▶ [EXERCISE DIRECTIONS]: Search the entries below. Return every line that has "Open" in it.

▶ [PROVIDED ENTRIES]:

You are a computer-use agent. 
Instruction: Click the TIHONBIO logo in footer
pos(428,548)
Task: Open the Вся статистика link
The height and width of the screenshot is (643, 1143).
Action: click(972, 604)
...
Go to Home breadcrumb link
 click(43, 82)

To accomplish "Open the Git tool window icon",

▶ [SOLUTION TO THE PROBLEM]:
Task: Open the Вся статистика link
To accomplish "Open the Git tool window icon",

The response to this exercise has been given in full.